What we are doing is providing context for each message that is being sent on each node of our string. Instead of giving a binary response of whether the value on node 1 is correct/incorrect, we are seeing how close it is to being correct and what values it is surrounded by. In essence, this would be a similar process to what we discussed earlier with contextualizing sensory inputs that are being received in conjunction with each other.
Notes on compression, non dualism, and quantum theory
This could be expanded upon further, but it is worth noting that as our understanding of the physical universe has progressed in modern times, it has shifted from a dualistic understanding of the existence/nonexistence of particles to a non dualistic and probabilistic representation of particles referred to as quantum mechanics.
A unifying theory of physics attempts to break down the fundamental building blocks of our universe into their most basic forms. As you zoom into what makes up the matter in our universe, things get smaller and smaller in size. I do not have a strong technical understanding of quantum mechanics, but my model of the universe is that reduction in size reaches a physical limit, where in order to further reduce, you need to have an entity represented probabilistically in a state of existence/nonexistence.
I personally think it is reasonable to assume that complete nothingness, non existence without potentiality is unobservable in the physical universe, and a nonstarter philosophically. Matter may only approach nothingness asymptotically without ever reaching it.
Okay, went off the deep end a little bit there.
So what implications does this have for information, compression, and designing computational architectures that are useful?
Well, as we discussed earlier in the example of being stalked by a predator, if you have multiple dimensions of information processing, even small approximations of certain messages being carried can be enough when received in conjunction drastically narrow the probability distribution used to determine the proper response.

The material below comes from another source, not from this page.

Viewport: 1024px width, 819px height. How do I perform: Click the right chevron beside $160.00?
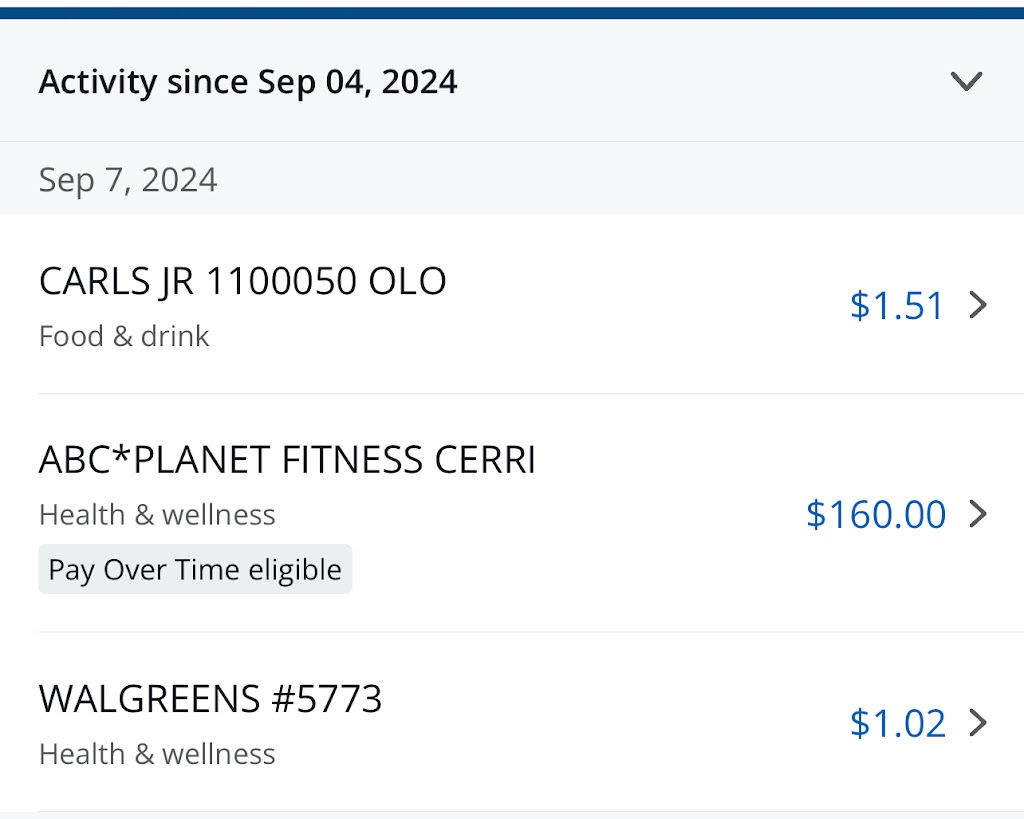point(979,514)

That means that receptors can be much more sensitive to information. If you think of information as being inherently irreducible, like a signal that grows more and more imperceptible the farther away it is, or only lights up very infrequently, but is still perceptible in principle, the ability to synthesize this information could serve as a form of compression whereby small indications of messages that take up less “hard drive” space can be analyzed in conjunction with each other to draw novel conclusions about meaning. This would allow an architecture to accurately output responses using very little inputted information, which could be classified as a form of sensitivity.